Below are the entries; return every line among them that holds the word "Cytrynian".

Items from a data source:
>>>

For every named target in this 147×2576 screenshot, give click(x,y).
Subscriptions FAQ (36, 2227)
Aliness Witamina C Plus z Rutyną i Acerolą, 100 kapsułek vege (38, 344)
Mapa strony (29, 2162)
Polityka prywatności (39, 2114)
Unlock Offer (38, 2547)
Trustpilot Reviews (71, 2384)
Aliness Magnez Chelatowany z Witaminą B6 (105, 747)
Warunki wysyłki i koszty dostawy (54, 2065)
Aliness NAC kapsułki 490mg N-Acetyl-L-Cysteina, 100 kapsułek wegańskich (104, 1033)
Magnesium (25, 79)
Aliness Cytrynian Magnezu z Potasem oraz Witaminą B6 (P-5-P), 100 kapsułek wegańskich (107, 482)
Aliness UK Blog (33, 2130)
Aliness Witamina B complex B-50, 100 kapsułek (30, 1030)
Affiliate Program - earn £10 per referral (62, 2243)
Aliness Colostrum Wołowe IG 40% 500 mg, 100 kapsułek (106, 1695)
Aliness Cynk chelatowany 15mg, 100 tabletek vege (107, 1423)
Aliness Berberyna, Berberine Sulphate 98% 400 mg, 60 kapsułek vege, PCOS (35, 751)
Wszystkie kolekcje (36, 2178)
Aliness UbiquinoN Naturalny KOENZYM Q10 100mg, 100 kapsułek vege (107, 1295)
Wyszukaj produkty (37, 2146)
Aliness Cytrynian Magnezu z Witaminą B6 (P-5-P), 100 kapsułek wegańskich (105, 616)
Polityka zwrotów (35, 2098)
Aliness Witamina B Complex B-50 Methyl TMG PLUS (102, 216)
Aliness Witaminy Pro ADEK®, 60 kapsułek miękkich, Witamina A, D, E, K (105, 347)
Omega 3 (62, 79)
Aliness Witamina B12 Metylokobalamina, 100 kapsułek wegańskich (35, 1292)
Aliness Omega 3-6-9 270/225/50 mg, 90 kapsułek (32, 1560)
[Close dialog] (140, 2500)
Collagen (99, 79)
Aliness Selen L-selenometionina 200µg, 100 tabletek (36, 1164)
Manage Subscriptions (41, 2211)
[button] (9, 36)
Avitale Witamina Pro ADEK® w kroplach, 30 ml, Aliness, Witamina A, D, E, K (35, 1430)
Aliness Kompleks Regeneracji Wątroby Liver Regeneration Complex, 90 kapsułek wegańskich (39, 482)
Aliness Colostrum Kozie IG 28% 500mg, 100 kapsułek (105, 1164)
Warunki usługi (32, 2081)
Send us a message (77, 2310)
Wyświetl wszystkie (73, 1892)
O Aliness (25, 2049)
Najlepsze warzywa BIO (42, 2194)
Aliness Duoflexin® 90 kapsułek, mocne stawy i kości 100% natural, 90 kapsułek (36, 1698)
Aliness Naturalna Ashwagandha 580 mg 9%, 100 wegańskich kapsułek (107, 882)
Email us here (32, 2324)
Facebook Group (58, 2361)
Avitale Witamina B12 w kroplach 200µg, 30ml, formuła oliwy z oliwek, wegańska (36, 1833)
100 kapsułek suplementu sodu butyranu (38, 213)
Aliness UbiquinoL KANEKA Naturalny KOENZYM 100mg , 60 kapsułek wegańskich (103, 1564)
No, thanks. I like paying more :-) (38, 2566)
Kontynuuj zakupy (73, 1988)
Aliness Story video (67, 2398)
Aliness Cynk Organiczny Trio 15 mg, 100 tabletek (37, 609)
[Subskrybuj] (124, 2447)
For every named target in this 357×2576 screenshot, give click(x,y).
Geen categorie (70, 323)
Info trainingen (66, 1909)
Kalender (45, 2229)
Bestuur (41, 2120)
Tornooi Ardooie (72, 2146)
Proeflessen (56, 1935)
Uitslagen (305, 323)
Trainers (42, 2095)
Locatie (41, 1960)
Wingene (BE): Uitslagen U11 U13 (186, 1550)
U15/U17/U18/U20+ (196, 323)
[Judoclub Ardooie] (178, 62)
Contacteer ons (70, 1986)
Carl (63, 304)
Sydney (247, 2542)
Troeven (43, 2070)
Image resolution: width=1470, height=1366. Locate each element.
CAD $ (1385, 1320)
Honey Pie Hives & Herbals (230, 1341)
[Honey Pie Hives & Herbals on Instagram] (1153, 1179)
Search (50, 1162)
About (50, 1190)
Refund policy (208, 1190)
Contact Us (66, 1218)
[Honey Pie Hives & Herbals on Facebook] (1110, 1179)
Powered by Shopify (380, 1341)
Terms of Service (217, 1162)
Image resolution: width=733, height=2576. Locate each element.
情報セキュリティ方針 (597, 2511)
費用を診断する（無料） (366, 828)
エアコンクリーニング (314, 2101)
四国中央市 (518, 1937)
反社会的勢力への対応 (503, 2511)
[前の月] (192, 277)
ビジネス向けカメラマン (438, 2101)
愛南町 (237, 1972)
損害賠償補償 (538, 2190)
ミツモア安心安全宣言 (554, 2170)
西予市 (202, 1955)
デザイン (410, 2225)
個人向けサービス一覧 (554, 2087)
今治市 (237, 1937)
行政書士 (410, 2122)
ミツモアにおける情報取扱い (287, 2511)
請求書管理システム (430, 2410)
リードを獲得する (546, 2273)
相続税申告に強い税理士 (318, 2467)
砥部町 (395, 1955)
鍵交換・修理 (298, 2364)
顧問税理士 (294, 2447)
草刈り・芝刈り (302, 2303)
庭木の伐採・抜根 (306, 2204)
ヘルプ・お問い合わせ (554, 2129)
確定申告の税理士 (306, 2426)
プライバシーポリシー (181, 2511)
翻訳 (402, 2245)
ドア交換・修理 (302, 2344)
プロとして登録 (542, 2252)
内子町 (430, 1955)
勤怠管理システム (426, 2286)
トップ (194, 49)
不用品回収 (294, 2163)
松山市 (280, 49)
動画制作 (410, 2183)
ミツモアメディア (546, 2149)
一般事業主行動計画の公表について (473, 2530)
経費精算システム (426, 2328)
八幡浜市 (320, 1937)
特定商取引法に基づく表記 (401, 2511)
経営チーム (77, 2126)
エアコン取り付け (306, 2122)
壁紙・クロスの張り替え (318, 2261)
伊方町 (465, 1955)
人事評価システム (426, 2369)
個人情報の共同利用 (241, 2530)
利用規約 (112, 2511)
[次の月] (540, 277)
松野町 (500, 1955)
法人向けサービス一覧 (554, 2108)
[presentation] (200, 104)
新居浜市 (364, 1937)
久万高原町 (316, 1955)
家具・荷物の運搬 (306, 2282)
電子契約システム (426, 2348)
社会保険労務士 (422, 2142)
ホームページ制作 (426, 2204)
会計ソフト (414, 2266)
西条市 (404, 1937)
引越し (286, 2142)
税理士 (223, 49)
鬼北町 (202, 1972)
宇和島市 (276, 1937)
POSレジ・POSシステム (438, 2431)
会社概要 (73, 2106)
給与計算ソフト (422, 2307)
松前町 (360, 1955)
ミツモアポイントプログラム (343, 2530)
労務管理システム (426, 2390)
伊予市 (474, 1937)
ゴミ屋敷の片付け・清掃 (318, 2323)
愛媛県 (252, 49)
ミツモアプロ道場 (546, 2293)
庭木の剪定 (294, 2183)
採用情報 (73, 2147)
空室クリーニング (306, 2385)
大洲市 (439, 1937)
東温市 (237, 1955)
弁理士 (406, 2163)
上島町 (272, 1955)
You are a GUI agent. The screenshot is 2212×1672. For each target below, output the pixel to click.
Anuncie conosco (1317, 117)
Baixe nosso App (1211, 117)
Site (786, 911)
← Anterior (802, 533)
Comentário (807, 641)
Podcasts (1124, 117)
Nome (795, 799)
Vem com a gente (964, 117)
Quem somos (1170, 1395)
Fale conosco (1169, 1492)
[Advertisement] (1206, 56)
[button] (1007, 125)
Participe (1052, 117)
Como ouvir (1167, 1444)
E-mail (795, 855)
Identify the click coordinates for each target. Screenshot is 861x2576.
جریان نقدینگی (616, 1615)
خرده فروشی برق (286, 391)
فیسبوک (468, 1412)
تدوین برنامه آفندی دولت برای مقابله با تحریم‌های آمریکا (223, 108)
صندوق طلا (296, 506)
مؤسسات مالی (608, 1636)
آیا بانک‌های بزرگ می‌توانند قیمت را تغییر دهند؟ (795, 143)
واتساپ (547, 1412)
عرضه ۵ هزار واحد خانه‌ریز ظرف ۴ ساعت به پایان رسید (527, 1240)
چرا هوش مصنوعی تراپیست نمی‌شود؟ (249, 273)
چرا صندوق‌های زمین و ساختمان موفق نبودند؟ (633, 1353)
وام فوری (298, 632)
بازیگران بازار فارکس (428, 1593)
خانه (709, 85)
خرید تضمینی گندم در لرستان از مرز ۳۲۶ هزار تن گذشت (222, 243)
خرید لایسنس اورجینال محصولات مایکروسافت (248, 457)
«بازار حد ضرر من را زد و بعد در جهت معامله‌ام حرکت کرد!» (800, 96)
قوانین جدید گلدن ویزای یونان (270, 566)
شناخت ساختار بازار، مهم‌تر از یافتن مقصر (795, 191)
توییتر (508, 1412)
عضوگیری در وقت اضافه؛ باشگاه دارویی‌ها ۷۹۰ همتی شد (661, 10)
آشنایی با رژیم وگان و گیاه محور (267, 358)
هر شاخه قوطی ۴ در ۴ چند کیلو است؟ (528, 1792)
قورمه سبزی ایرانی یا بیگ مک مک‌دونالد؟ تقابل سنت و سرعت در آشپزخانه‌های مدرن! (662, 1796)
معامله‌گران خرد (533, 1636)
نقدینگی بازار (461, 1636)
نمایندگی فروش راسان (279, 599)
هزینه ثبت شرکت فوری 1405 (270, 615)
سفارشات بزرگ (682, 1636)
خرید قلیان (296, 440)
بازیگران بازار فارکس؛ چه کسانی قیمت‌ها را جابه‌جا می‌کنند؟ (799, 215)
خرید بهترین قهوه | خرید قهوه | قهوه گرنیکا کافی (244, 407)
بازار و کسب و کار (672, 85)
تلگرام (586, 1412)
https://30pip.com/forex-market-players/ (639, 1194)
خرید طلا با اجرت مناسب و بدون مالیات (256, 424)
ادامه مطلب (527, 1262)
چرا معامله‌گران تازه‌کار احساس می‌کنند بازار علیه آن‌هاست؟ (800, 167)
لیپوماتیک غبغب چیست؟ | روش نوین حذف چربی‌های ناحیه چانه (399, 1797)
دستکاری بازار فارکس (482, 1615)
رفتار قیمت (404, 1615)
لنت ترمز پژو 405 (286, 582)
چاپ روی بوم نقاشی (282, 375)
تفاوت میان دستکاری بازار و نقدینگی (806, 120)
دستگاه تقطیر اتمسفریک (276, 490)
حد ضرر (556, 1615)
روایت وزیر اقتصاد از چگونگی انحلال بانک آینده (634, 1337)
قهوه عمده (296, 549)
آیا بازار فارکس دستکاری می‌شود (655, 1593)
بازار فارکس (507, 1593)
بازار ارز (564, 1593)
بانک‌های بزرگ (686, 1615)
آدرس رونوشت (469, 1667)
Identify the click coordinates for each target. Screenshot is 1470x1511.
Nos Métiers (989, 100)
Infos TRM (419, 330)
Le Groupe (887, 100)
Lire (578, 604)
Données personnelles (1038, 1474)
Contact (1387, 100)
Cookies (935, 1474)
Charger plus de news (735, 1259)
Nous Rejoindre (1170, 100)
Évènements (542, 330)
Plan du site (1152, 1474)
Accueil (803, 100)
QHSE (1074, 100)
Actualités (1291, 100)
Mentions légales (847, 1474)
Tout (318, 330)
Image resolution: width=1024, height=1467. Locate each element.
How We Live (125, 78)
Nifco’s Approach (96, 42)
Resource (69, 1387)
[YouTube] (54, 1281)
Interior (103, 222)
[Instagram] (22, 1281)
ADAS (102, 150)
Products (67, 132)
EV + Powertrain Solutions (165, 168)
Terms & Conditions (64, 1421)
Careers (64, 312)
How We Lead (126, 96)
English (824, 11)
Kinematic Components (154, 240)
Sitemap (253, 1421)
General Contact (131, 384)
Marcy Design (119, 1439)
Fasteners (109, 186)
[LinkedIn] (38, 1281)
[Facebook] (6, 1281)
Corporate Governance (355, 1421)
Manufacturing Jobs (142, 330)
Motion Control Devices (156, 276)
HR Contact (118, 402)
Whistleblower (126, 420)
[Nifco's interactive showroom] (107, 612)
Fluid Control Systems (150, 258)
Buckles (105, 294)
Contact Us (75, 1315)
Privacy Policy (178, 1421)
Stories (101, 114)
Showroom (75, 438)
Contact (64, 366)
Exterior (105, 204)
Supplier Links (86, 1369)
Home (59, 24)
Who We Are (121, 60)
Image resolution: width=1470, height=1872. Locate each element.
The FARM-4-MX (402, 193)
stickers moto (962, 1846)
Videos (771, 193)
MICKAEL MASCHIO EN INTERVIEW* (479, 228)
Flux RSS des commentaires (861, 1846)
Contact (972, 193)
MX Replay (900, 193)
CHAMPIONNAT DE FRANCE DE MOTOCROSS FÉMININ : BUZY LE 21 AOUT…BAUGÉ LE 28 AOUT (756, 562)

<<<

**Problem solution**.
Aliness Cytrynian Magnezu z Potasem oraz Witaminą B6 (P-5-P), 100 kapsułek wegańskich (107, 482)
Aliness Cytrynian Magnezu z Witaminą B6 (P-5-P), 100 kapsułek wegańskich (105, 616)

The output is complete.